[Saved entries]
--- START ---
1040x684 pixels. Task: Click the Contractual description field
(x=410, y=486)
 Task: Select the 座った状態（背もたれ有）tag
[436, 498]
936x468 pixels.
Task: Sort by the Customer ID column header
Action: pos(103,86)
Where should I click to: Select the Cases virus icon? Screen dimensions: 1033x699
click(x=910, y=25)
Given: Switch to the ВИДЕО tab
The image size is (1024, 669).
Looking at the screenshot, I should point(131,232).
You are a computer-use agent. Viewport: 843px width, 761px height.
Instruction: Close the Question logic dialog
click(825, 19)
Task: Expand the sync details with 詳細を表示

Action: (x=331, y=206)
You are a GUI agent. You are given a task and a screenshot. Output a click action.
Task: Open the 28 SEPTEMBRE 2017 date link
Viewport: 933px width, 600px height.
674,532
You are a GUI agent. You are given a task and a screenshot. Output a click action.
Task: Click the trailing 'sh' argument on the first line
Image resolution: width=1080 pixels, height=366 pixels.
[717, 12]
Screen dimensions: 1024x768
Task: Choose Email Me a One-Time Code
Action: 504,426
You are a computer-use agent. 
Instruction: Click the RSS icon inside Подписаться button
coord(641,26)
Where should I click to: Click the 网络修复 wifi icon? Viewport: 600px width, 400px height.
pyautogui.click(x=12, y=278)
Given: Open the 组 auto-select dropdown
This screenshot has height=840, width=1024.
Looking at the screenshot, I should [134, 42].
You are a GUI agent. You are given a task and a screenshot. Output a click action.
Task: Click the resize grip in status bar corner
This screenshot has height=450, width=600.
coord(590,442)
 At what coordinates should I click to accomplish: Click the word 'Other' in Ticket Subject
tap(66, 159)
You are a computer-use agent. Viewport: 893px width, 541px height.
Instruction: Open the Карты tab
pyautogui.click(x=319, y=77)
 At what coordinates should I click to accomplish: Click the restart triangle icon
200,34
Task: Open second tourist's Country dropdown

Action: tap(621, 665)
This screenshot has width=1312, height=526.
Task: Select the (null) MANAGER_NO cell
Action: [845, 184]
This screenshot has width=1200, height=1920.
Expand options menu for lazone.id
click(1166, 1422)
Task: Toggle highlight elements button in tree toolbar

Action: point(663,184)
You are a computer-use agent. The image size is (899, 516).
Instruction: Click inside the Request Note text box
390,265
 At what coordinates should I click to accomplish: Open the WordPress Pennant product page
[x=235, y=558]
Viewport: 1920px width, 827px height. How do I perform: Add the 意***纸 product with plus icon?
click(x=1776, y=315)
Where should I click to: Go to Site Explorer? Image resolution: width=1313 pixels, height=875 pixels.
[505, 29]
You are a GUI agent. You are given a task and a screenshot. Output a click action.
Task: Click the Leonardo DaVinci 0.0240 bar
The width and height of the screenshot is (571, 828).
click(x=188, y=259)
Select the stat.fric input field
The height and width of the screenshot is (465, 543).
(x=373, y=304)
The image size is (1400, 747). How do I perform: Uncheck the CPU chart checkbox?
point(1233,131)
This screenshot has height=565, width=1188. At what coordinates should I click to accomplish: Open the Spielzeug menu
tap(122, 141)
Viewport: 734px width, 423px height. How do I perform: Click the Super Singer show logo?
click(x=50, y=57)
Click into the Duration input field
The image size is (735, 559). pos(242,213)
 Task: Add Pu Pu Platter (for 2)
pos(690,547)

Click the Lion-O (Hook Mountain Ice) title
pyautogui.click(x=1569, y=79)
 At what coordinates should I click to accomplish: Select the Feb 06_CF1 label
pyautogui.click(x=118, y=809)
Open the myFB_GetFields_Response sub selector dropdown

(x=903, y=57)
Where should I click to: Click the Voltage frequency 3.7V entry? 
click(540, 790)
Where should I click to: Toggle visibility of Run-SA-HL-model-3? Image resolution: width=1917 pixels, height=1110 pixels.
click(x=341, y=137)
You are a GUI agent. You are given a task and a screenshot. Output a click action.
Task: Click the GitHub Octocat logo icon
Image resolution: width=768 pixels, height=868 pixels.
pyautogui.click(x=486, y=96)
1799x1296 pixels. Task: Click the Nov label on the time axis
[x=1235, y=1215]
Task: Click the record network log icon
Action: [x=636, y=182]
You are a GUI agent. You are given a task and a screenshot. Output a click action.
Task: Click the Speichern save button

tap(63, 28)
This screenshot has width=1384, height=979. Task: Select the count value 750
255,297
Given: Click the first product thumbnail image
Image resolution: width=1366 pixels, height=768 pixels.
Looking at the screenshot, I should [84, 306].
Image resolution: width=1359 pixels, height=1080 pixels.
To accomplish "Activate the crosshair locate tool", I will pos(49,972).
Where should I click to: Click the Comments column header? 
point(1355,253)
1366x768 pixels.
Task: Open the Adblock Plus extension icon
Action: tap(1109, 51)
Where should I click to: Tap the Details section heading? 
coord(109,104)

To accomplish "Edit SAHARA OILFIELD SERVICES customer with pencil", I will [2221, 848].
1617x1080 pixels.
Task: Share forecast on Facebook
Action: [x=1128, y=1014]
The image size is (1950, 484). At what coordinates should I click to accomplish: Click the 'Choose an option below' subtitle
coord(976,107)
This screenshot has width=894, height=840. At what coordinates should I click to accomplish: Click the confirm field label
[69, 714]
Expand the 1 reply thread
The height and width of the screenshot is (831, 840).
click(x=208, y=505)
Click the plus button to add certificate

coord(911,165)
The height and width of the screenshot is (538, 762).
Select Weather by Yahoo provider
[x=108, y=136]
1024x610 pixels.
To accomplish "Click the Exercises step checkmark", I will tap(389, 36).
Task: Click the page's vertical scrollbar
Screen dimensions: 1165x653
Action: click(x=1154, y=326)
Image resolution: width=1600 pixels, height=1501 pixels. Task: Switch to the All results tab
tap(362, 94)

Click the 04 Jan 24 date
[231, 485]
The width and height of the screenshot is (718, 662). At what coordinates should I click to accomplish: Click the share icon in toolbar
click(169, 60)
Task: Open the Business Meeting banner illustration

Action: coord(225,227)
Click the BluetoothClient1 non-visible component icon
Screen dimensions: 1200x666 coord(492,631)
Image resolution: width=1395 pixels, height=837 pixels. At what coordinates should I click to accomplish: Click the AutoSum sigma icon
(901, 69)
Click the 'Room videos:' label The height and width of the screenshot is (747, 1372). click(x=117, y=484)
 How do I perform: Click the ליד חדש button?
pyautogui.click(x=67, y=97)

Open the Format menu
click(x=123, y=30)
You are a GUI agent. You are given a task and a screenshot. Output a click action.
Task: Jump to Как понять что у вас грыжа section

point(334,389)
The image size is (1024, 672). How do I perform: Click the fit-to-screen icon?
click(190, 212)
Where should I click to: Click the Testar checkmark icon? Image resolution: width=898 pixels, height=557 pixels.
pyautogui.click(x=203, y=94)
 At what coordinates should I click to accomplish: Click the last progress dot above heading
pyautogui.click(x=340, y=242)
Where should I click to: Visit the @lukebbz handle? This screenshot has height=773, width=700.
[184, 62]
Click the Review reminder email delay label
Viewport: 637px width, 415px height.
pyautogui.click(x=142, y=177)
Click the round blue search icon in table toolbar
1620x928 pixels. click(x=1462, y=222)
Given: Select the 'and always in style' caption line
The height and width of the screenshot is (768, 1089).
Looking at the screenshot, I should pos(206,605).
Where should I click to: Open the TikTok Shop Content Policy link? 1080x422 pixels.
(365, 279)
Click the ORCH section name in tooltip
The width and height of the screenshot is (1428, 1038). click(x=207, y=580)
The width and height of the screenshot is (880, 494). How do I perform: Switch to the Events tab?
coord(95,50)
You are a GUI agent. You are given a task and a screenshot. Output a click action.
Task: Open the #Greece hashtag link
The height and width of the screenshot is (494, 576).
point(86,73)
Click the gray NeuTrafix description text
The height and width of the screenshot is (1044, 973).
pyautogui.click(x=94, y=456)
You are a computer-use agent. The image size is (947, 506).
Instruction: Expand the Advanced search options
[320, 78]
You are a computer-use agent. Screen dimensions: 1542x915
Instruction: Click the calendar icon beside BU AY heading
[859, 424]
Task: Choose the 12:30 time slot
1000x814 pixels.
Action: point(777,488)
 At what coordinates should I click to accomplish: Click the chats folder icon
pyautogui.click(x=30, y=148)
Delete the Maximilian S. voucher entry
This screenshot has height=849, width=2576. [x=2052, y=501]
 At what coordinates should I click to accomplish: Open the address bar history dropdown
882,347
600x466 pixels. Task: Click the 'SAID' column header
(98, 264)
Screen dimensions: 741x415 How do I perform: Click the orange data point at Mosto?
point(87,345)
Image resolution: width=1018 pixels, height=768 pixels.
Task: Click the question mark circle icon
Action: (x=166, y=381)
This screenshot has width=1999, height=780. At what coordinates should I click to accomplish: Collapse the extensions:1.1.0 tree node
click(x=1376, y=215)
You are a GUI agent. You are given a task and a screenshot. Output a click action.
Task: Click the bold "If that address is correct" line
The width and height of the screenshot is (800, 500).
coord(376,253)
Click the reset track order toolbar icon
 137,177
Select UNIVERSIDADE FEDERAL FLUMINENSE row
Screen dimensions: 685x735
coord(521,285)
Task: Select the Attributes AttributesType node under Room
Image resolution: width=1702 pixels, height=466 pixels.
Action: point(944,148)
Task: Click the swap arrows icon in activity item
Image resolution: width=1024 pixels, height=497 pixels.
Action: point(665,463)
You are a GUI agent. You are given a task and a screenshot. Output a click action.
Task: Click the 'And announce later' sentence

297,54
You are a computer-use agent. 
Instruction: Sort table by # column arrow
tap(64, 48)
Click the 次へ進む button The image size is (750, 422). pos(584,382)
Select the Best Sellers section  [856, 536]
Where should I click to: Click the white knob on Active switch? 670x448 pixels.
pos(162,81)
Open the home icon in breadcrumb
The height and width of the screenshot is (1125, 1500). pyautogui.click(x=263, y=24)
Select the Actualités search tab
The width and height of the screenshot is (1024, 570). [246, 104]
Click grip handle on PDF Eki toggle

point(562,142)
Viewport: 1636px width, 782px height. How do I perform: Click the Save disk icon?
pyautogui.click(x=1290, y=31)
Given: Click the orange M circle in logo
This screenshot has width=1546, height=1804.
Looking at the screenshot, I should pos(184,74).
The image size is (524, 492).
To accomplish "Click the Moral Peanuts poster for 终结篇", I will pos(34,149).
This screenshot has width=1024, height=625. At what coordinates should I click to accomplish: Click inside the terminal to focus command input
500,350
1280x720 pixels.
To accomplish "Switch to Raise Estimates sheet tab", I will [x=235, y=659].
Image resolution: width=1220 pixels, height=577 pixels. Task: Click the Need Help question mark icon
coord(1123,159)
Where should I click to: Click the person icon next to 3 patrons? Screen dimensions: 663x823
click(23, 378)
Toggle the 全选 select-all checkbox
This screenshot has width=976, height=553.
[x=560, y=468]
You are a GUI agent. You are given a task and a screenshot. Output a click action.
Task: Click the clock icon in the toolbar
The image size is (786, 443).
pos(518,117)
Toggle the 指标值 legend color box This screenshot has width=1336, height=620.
--- END ---
** Problem statement **
Which lines in the data above hold the string "first"? Show each one.

** Task output **
Task: Click the trailing 'sh' argument on the first line
Given: Click the first product thumbnail image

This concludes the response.